If Luther’s Idris Elba playing pure id and showing off a greater acting range than he does in The Wire, Stringer Bell is him playing ego, a man for whom everything is instrumental, organized, who gets irritated when a copy shop isn’t run professionally or a bribe system doesn’t reap the rewards he believes it’s supposed to. That intense focus is what sticks with me — so much that I’d forgotten the season two and three subplot where Stringer takes up with Donette, D’Angelo Barksdale’s girlfriend and the mother of his child. That relationship has always struck me as instrumental rather than a genuine attachment, at least on Stringer’s part: she’s convenient, and gets him the information he needs to decide to have D’Angelo killed. In other words, we’ve never seen Stringer Bell in love.

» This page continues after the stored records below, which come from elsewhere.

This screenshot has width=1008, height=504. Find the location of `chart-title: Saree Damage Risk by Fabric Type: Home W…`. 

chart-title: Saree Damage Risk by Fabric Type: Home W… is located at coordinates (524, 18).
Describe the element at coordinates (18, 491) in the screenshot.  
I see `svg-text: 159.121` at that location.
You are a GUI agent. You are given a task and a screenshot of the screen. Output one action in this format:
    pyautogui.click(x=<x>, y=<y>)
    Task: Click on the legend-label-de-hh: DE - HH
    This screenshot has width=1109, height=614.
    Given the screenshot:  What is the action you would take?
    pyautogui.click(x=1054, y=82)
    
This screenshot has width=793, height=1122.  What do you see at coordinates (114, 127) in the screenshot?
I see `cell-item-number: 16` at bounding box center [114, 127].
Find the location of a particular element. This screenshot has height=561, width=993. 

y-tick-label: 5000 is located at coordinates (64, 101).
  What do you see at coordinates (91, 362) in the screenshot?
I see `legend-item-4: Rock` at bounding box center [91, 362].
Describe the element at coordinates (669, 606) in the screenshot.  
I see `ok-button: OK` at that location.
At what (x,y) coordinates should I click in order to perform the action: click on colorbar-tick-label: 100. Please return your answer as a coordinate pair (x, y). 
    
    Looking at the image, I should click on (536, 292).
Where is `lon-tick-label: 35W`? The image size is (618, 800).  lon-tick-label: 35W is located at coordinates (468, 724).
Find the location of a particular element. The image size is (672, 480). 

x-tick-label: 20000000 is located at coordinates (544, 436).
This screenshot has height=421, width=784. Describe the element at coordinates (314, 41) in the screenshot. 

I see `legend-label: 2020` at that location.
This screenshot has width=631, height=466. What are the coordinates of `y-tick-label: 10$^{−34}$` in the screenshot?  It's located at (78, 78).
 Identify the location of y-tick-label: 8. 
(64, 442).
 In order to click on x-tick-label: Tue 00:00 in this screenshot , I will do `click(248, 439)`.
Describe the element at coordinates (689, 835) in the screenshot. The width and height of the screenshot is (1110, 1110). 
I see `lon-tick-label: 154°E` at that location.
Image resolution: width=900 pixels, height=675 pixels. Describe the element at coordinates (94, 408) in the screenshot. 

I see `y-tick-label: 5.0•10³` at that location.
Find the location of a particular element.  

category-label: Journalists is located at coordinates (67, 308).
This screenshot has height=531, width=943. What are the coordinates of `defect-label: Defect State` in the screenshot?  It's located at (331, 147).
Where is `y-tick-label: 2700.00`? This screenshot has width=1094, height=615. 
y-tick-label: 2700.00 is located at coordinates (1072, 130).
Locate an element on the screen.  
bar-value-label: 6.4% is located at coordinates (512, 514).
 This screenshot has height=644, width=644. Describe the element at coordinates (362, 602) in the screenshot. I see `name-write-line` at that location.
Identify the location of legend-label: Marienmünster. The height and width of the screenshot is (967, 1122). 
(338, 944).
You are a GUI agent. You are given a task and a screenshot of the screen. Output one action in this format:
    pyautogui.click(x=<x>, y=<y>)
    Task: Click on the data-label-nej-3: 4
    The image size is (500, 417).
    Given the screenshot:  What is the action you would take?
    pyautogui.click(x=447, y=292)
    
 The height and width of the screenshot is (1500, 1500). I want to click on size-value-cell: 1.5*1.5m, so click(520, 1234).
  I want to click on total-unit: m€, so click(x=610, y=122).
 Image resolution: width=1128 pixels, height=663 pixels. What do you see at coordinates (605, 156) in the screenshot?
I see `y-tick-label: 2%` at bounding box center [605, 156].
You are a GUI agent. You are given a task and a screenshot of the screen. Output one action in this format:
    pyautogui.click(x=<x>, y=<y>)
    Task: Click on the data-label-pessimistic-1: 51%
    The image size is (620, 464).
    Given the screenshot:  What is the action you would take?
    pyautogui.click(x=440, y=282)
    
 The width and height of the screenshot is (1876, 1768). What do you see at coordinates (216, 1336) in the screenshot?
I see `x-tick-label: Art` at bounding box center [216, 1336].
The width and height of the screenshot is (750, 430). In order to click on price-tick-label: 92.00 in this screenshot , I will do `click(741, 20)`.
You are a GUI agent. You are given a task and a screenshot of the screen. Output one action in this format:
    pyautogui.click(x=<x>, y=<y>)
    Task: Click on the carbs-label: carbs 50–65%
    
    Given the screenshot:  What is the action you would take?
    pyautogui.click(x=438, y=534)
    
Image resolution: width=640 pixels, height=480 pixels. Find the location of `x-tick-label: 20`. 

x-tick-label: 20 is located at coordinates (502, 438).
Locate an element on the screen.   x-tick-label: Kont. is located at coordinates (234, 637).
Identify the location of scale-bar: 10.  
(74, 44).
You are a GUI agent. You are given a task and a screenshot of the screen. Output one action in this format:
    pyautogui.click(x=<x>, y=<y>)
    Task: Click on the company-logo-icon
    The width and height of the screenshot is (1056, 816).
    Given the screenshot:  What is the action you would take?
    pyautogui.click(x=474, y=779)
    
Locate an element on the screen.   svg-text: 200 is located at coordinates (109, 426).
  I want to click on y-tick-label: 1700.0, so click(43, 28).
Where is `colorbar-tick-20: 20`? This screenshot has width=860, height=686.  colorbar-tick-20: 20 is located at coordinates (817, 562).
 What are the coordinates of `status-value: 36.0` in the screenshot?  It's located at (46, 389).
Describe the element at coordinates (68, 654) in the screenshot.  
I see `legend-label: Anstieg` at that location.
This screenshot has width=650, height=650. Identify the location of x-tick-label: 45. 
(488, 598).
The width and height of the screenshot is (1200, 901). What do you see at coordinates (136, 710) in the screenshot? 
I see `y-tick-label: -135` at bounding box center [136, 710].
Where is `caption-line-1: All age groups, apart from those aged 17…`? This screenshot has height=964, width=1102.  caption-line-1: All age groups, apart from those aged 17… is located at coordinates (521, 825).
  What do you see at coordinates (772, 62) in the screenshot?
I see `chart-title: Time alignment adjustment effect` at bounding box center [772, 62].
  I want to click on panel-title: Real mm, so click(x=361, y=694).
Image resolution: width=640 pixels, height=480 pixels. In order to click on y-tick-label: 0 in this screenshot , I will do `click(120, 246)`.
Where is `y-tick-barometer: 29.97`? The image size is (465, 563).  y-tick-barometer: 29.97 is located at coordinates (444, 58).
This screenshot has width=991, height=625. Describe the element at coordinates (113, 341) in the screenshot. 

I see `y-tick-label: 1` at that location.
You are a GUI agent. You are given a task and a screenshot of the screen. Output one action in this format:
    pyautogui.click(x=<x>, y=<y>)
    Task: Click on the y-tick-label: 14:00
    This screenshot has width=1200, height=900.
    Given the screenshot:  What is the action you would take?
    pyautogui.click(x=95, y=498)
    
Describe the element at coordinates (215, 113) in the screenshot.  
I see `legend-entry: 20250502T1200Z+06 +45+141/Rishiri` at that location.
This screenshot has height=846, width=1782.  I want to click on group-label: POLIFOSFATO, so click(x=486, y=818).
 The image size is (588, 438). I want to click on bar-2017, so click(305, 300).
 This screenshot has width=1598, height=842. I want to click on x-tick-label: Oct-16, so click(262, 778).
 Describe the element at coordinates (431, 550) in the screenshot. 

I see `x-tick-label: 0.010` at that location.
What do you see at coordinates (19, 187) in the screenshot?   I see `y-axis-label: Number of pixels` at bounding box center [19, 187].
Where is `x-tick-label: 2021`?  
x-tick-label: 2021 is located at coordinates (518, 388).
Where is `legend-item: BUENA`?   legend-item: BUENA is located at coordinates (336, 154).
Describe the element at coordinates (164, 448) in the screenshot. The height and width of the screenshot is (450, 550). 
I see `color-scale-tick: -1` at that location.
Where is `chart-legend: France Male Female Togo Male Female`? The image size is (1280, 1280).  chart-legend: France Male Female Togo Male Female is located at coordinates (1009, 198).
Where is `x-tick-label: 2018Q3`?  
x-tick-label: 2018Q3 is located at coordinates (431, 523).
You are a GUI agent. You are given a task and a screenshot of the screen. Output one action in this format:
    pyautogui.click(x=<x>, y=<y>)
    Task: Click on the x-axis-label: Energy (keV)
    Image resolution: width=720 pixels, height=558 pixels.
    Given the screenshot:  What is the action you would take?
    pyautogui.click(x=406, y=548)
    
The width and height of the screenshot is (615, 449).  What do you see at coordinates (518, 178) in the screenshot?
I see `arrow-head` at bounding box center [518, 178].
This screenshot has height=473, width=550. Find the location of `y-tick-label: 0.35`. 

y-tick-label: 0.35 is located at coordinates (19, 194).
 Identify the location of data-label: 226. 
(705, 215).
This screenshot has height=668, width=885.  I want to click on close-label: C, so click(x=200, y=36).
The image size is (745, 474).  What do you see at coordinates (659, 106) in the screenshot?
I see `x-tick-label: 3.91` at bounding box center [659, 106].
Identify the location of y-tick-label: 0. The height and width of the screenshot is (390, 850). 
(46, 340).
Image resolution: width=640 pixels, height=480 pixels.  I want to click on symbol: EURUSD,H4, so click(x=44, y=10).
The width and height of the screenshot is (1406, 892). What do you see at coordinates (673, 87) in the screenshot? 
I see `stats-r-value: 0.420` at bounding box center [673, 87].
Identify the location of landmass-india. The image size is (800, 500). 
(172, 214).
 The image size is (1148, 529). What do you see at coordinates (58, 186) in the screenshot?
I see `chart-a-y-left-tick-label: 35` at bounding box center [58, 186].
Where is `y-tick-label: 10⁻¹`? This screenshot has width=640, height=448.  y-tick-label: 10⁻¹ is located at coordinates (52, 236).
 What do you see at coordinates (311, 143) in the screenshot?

Realizing that made me think about a disparity in The Wire I’d never considered before. While David Simon ostensibly balanced the series between the cops and the drug dealers, he pays much more attention to the emotional lives of his cops and neutral characters than he does to the key figures in the crews. Cedric Daniels’ growing relationship with Rhonda Pearlman gets a fair bit of attention, and results in the most sensual sequence in the entire series, juxtaposing their lovemaking with the first time Kima Greggs cheats on her partner, Cheryl. Kima and Cheryl’s relationship spans the entire series, with Kima’s reconciliation to married life and parenting—as well as a more straightforward approach to policing — representing both a grand compromise and an achievement of an ideal. Similarly, Jimmy McNulty’s relationship with Beadie Russell both symbolizes his struggles for sobriety and control, and is an incentive for getting his life together. Lester Freamon sets up housekeeping with Shardene Innes. Characters who aren’t affiliated with the crews like Omar Little, who has multiple long-term relationships throughout the series, or Cutty Wise, who eventually begins dating a nurse, are allowed significant romantic attachments.

But with the exception of D’Angelo Barksdale (who ends up as more of a neutral character), the main members of the drug crews either don’t have long-term relationships or those relationships aren’t a major way of exploring who they are as people (there are exceptions for minor characters, like Bernard, whose girlfriend Squeak leads him into trouble). Avon Barksdale has an ex-girlfriend who Wee-Bay kills, but we don’t see him in any sort of relationship with a woman — probably the most important woman in his life is his mother. Wee-Bay is explicitly non-monogamous, and what relationship he has with his son Namond’s mother mostly concerns Namond’s well-being. Chris Partlow and Michael Lee are both victims of sexual abuse, which motivates murders they commit, but isn’t something we see them work out in intimate relationships. There are interesting possibilities in Snoop’s gender expression, but the show only really explores her as a soldier. I don’t even want to think how Marlo Stanfield would treat a woman he actually dated, much less had sex with and then executed after she turned out to be a spy.

I’m not sure what this disparity means. Does running a drug crew mean folks have less time or inclination to pursue steady relationships? Is it commentary on the crews, suggesting that as they’re peddling one means of social dissolution, they’re engaging in others? Whatever Simon’s intentions, weighting relationship questions and subplots to the police means we get a smaller part of the human spectrum when we look at the crews. Idris Elba’s performance as Stringer Bell may be more controlled and therefore more masterful, but I’m profoundly glad that I got to see what a good actor he is when called upon to play a wider range of human emotions.